### Problem to work on
Only an exact copy belongs in the answer: the line with "Given: Open the left Drums tab" and every line after it through the end of the records, pictures left out.

Stored records
++++
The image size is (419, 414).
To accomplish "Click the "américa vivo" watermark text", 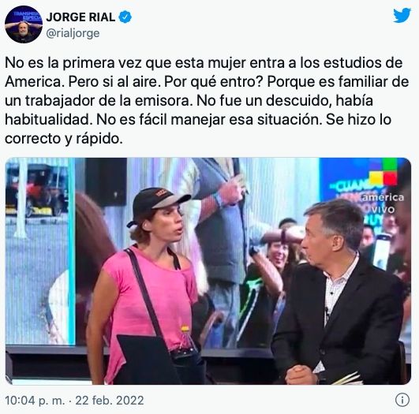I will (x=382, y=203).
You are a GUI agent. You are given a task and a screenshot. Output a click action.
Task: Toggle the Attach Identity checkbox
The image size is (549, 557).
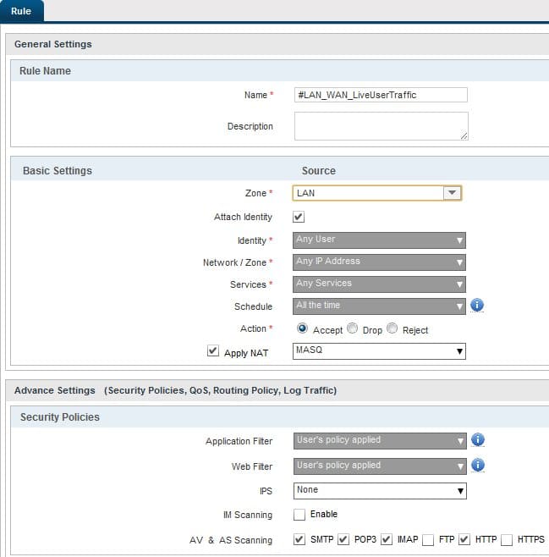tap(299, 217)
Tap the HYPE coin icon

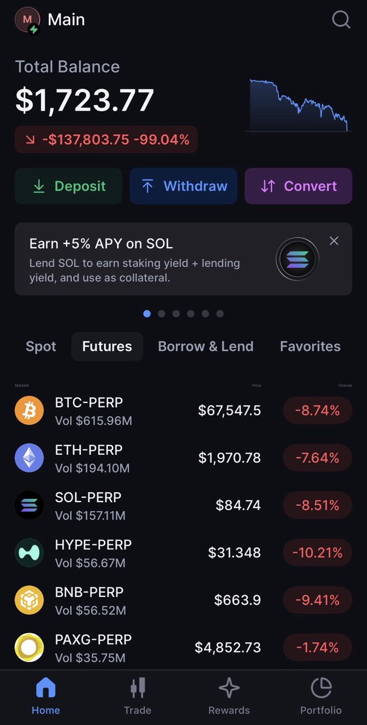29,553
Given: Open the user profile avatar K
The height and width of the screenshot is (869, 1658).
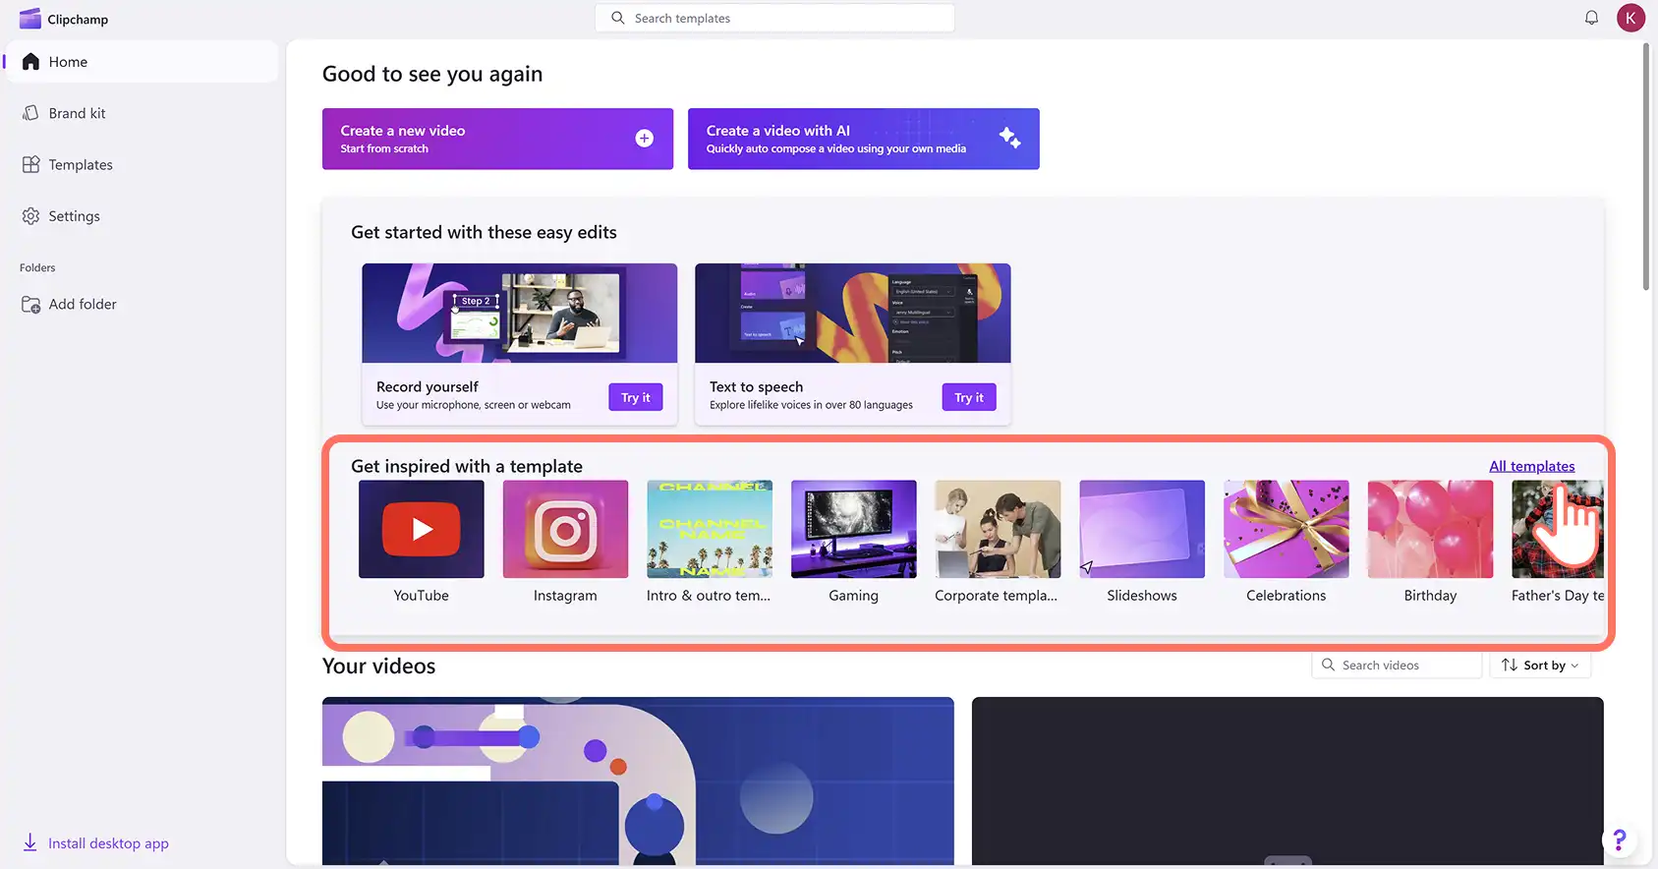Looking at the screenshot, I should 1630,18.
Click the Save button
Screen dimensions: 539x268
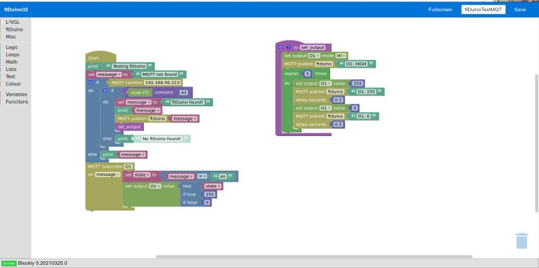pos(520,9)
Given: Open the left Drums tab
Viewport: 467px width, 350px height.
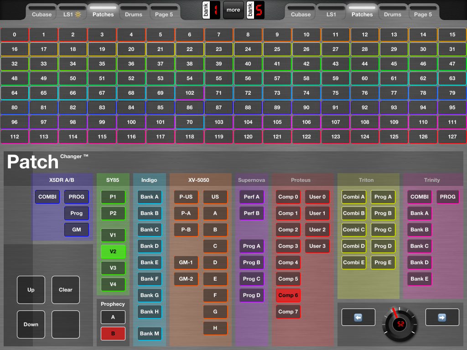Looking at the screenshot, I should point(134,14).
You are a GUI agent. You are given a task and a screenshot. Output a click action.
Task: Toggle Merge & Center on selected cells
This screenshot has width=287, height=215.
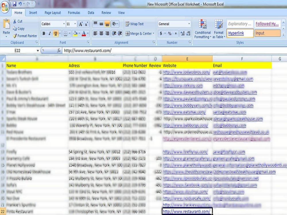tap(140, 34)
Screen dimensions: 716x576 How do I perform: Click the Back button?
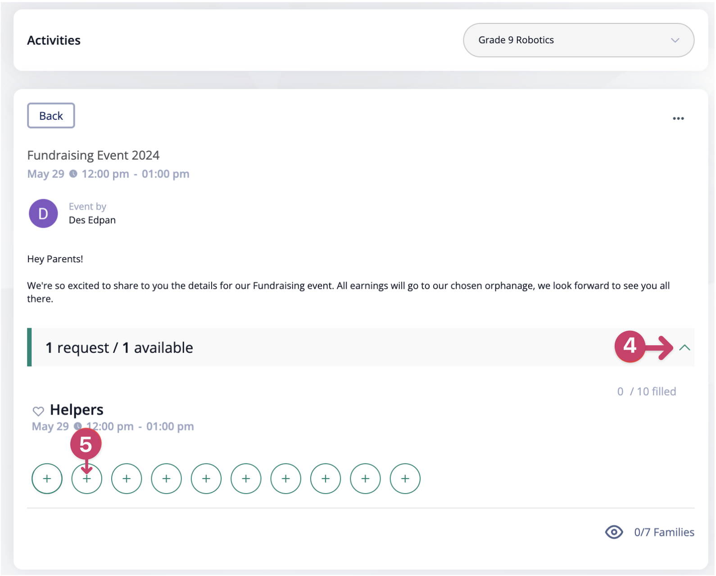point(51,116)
++++
### Exercise result
Given: Open the left Drums tab
Viewport: 467px width, 350px height.
Looking at the screenshot, I should point(134,14).
You are a GUI agent. You are given a task and a screenshot. Output a click action.
Task: Toggle Merge & Center on selected cells
This screenshot has width=287, height=215.
tap(140, 34)
Screen dimensions: 716x576 How do I perform: Click the Back button?
point(51,116)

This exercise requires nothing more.